**Goal of the exercise**
Please rewrite the items below with every "three-dot options menu" changed to "overflow menu", leaving all else unchanged.

**Task material**
++++++++
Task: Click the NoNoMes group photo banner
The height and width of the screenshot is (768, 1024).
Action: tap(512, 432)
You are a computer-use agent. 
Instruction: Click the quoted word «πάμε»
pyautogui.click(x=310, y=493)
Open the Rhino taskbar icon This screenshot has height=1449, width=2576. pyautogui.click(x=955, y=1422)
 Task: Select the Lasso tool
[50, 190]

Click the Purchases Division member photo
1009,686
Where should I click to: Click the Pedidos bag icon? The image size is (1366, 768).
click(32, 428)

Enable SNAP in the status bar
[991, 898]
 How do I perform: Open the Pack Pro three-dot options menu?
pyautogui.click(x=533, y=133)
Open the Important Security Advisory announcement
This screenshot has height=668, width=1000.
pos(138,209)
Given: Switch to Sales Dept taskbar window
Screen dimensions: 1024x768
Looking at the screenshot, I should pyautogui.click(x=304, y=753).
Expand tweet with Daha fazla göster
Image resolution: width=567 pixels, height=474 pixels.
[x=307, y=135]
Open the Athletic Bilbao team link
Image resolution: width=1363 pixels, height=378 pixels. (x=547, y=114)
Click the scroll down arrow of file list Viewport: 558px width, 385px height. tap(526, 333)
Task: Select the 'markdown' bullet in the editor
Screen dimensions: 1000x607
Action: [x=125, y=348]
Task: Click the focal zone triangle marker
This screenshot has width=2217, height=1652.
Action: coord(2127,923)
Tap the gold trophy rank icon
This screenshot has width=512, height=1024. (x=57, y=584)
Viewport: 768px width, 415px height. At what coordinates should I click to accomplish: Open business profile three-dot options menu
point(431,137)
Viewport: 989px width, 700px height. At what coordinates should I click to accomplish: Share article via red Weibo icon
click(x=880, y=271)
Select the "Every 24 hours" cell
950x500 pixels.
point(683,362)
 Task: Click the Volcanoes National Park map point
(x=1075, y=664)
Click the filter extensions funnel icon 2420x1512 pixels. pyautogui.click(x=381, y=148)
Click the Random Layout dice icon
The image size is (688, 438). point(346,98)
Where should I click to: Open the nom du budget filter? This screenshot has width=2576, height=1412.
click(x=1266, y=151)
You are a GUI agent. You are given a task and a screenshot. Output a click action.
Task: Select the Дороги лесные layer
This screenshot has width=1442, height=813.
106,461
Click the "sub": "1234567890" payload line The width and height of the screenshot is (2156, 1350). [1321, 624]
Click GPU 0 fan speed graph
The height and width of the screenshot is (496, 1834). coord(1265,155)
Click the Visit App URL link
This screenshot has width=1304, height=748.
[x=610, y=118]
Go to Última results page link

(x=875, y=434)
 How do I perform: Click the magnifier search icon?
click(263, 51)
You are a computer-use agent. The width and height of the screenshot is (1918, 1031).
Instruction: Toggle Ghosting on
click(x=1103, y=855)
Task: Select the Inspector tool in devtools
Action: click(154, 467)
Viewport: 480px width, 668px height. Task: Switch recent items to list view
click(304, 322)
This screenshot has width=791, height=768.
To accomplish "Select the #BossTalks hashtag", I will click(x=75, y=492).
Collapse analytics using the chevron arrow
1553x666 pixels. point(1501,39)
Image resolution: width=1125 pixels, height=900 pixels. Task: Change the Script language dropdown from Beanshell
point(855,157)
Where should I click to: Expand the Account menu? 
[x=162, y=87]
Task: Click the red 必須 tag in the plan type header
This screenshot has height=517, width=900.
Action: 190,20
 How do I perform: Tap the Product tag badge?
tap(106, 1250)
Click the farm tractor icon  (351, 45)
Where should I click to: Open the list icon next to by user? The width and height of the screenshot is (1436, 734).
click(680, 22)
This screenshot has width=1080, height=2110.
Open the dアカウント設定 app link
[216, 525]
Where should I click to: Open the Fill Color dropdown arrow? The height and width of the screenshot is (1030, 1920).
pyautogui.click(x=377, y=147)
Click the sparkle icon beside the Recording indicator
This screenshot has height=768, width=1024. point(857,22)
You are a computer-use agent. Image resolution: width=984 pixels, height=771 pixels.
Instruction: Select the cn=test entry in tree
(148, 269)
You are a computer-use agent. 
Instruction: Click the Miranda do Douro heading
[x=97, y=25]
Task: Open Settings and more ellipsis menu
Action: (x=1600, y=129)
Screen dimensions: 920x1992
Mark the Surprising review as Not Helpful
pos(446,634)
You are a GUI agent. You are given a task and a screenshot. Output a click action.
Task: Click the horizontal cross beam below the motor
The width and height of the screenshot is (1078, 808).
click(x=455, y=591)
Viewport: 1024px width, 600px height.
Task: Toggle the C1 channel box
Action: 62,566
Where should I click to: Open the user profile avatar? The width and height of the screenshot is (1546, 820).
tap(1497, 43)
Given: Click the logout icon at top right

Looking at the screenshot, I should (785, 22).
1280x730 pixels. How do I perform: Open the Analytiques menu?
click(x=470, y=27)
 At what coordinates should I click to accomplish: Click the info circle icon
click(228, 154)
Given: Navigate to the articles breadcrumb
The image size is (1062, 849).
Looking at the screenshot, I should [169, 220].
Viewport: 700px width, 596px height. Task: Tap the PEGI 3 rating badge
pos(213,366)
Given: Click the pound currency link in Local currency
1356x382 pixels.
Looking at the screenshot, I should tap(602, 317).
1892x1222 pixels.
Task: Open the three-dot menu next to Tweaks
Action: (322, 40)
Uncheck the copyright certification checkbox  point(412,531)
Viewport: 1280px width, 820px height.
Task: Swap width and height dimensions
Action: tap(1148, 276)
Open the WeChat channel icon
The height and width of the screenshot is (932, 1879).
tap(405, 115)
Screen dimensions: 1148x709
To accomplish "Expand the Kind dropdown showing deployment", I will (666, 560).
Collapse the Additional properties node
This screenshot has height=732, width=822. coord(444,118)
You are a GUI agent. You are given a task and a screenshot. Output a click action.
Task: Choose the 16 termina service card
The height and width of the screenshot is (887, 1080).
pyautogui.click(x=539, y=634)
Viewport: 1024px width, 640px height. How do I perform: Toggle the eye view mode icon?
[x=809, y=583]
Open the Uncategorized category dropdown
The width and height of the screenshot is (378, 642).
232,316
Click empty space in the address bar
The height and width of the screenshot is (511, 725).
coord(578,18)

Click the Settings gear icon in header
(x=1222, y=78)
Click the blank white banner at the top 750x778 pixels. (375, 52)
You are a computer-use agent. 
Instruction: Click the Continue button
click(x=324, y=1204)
++++++++
**Task answer**
Task: Click the NoNoMes group photo banner
The height and width of the screenshot is (768, 1024).
Action: tap(512, 432)
You are a computer-use agent. 
Instruction: Click the quoted word «πάμε»
pyautogui.click(x=310, y=493)
Open the Rhino taskbar icon This screenshot has height=1449, width=2576. pyautogui.click(x=955, y=1422)
 Task: Select the Lasso tool
[50, 190]

Click the Purchases Division member photo
1009,686
Where should I click to: Click the Pedidos bag icon? The image size is (1366, 768).
click(32, 428)

Enable SNAP in the status bar
[991, 898]
 How do I perform: Open the Pack Pro overflow menu?
pyautogui.click(x=533, y=133)
Open the Important Security Advisory announcement
This screenshot has height=668, width=1000.
pos(138,209)
Given: Switch to Sales Dept taskbar window
Screen dimensions: 1024x768
Looking at the screenshot, I should pyautogui.click(x=304, y=753).
Expand tweet with Daha fazla göster
Image resolution: width=567 pixels, height=474 pixels.
[x=307, y=135]
Open the Athletic Bilbao team link
Image resolution: width=1363 pixels, height=378 pixels. (x=547, y=114)
Click the scroll down arrow of file list Viewport: 558px width, 385px height. tap(526, 333)
Task: Select the 'markdown' bullet in the editor
Screen dimensions: 1000x607
Action: [x=125, y=348]
Task: Click the focal zone triangle marker
This screenshot has width=2217, height=1652.
Action: coord(2127,923)
Tap the gold trophy rank icon
This screenshot has width=512, height=1024. (x=57, y=584)
Viewport: 768px width, 415px height. At what coordinates should I click to accomplish: Open business profile overflow menu
point(431,137)
Viewport: 989px width, 700px height. At what coordinates should I click to accomplish: Share article via red Weibo icon
click(x=880, y=271)
Select the "Every 24 hours" cell
950x500 pixels.
point(683,362)
 Task: Click the Volcanoes National Park map point
(x=1075, y=664)
Click the filter extensions funnel icon 2420x1512 pixels. pyautogui.click(x=381, y=148)
Click the Random Layout dice icon
The image size is (688, 438). point(346,98)
Where should I click to: Open the nom du budget filter? This screenshot has width=2576, height=1412.
click(x=1266, y=151)
You are a GUI agent. You are given a task and a screenshot. Output a click action.
Task: Select the Дороги лесные layer
This screenshot has width=1442, height=813.
106,461
Click the "sub": "1234567890" payload line The width and height of the screenshot is (2156, 1350). [1321, 624]
Click GPU 0 fan speed graph
The height and width of the screenshot is (496, 1834). coord(1265,155)
Click the Visit App URL link
This screenshot has width=1304, height=748.
[x=610, y=118]
Go to Última results page link

(x=875, y=434)
 How do I perform: Click the magnifier search icon?
click(263, 51)
You are a computer-use agent. The width and height of the screenshot is (1918, 1031).
Instruction: Toggle Ghosting on
click(x=1103, y=855)
Task: Select the Inspector tool in devtools
Action: click(154, 467)
Viewport: 480px width, 668px height. Task: Switch recent items to list view
click(304, 322)
This screenshot has width=791, height=768.
To accomplish "Select the #BossTalks hashtag", I will click(x=75, y=492).
Collapse analytics using the chevron arrow
1553x666 pixels. point(1501,39)
Image resolution: width=1125 pixels, height=900 pixels. Task: Change the Script language dropdown from Beanshell
point(855,157)
Where should I click to: Expand the Account menu? 
[x=162, y=87]
Task: Click the red 必須 tag in the plan type header
This screenshot has height=517, width=900.
Action: 190,20
 How do I perform: Tap the Product tag badge?
tap(106, 1250)
Click the farm tractor icon  (351, 45)
Where should I click to: Open the list icon next to by user? The width and height of the screenshot is (1436, 734).
click(680, 22)
This screenshot has width=1080, height=2110.
Open the dアカウント設定 app link
[216, 525]
Where should I click to: Open the Fill Color dropdown arrow? The height and width of the screenshot is (1030, 1920).
pyautogui.click(x=377, y=147)
Click the sparkle icon beside the Recording indicator
This screenshot has height=768, width=1024. point(857,22)
You are a computer-use agent. Image resolution: width=984 pixels, height=771 pixels.
Instruction: Select the cn=test entry in tree
(148, 269)
You are a computer-use agent. 
Instruction: Click the Miranda do Douro heading
[x=97, y=25]
Task: Open Settings and more ellipsis menu
Action: (x=1600, y=129)
Screen dimensions: 920x1992
Mark the Surprising review as Not Helpful
pos(446,634)
You are a GUI agent. You are given a task and a screenshot. Output a click action.
Task: Click the horizontal cross beam below the motor
The width and height of the screenshot is (1078, 808).
click(x=455, y=591)
Viewport: 1024px width, 600px height.
Task: Toggle the C1 channel box
Action: 62,566
Where should I click to: Open the user profile avatar? The width and height of the screenshot is (1546, 820).
tap(1497, 43)
Given: Click the logout icon at top right

Looking at the screenshot, I should (785, 22).
1280x730 pixels. How do I perform: Open the Analytiques menu?
click(x=470, y=27)
 At what coordinates should I click to accomplish: Click the info circle icon
click(228, 154)
Given: Navigate to the articles breadcrumb
The image size is (1062, 849).
Looking at the screenshot, I should [169, 220].
Viewport: 700px width, 596px height. Task: Tap the PEGI 3 rating badge
pos(213,366)
Given: Click the pound currency link in Local currency
1356x382 pixels.
Looking at the screenshot, I should tap(602, 317).
1892x1222 pixels.
Task: Open the three-dot menu next to Tweaks
Action: (322, 40)
Uncheck the copyright certification checkbox  point(412,531)
Viewport: 1280px width, 820px height.
Task: Swap width and height dimensions
Action: tap(1148, 276)
Open the WeChat channel icon
The height and width of the screenshot is (932, 1879).
tap(405, 115)
Screen dimensions: 1148x709
To accomplish "Expand the Kind dropdown showing deployment", I will (666, 560).
Collapse the Additional properties node
This screenshot has height=732, width=822. coord(444,118)
You are a GUI agent. You are given a task and a screenshot. Output a click action.
Task: Choose the 16 termina service card
The height and width of the screenshot is (887, 1080).
pyautogui.click(x=539, y=634)
Viewport: 1024px width, 640px height. How do I perform: Toggle the eye view mode icon?
[x=809, y=583]
Open the Uncategorized category dropdown
The width and height of the screenshot is (378, 642).
232,316
Click empty space in the address bar
The height and width of the screenshot is (511, 725).
coord(578,18)

Click the Settings gear icon in header
(x=1222, y=78)
Click the blank white banner at the top 750x778 pixels. (375, 52)
You are a computer-use agent. 
Instruction: Click the Continue button
click(x=324, y=1204)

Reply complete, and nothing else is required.